Just because there are challenges in refashioning tried-and-true measures and technologies and infrastructures, it doesn’t mean innovation is necessarily cheaper and more effective than (ingenious) efforts to surmount those challenges.

As a matter of fact, last-moment and desperate urges to innovate can make things worse, especially when resources and ingenuity can be marshaled to refashion the givens.

Economies of Capital without Labor Are Not Economies

An outbreak of tiny thoughtless machines is now ripping apart the cellular functioning of our economic systems.

It is conceivable that entire economies will partially or fully collapse, along with social structures and behaviors.

The fiscal and monetary policies of the past which worked – at least superficially and transiently – have substantially less power to perform their magic. That is because fiscal and monetary policies require economies.

What is an economy? A simple definition is a system of capital and labor working with each other. The better these two powers work together, the healthier an economy. Think cardio-pulmonary systems. Lungs supply currency (capital), hearts do the work (labor).

An economy that is overly capital-intensive eventually suffers from a toxic buildup of oxygen. An economy that is overly labor-intensive eventually infarcts and depletes oxygen.

The current outbreak has revealed the severe intoxication of capital that has plagued global economies for many decades. But now, the cellular components of economic bodies are dying of oxygen-deprevation – they are suffocating to death. Ventilating capital into economies – whatever surpluses are remaining – won’t be enough to oxygenate the system.

Our economies are getting into critical condition, not too dissimilar to how C19 can cause acute respiratory distress syndrome (ARDS). In ARDS, ventilation alone is not enough – intense labor is required to save life.

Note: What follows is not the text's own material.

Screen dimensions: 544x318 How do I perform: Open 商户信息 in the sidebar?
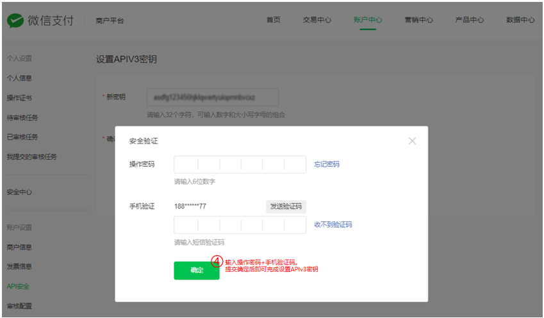tap(19, 247)

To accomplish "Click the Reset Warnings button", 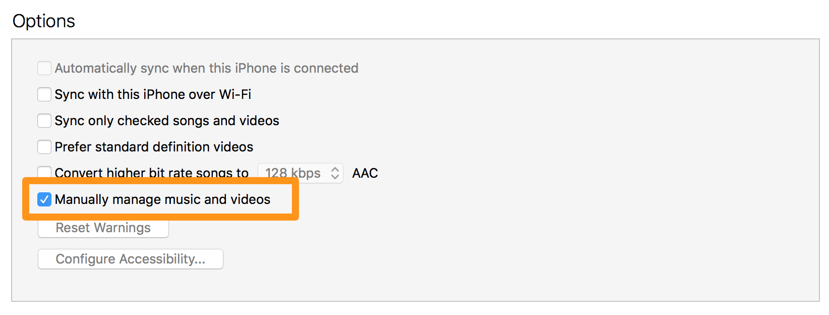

If we want to either ‘save’ economies or start to re-conceive how to build healthy economies with reliable backup systems, we need to figure out how to get capital and labor to work with each other – neither should be at the expense of the other. Clearly, that model is failing us – it was always apparent, but C19 is forcing us to take a deeper look.

Currently, we are facing the potential for massive displacement of labor. Employers, running out of capital and the prospect capital growth, will start to trim their payrolls, which in turn will reduce their ability to produce and serve…feedback loop.

What could be done, at least in the short-run to make outbreak suppression measures more successful (a crucial goal since those in lockdown will need vital goods to survive for months-long period(s))? On the labor side:

  • Employers with enough capital/cash could consider reducing payrolls only partially rather than full layoffs
  • Governments could apply carrots and sticks to those employers who do their part to alleviate the suffering and danger of lockdowns
  • A fantasy to be sure – but are we willing to just let it all collapse?

On the capital side:

  • Businesses should start thinking of capital in terms of resources, not just monetary capital (e.g. physical assets than can be repurposed to outbreak-related projects)
  • Governments could apply carrots and sticks to those businesses who do their part to get us through lockdowns, as well during as the succeeding wave, or waves, of continued efforts to safely inoculate the population until safe vaccination is established and implemented.

The world has changed. Yesterday is gone. A new world will emerge, one way or another.

The sooner we figure out how to make capital and labor work better together, the sooner we’ll get to the kinds of healthy economies that will be needed to survive global threats. This outbreak is not the only threat the world will face.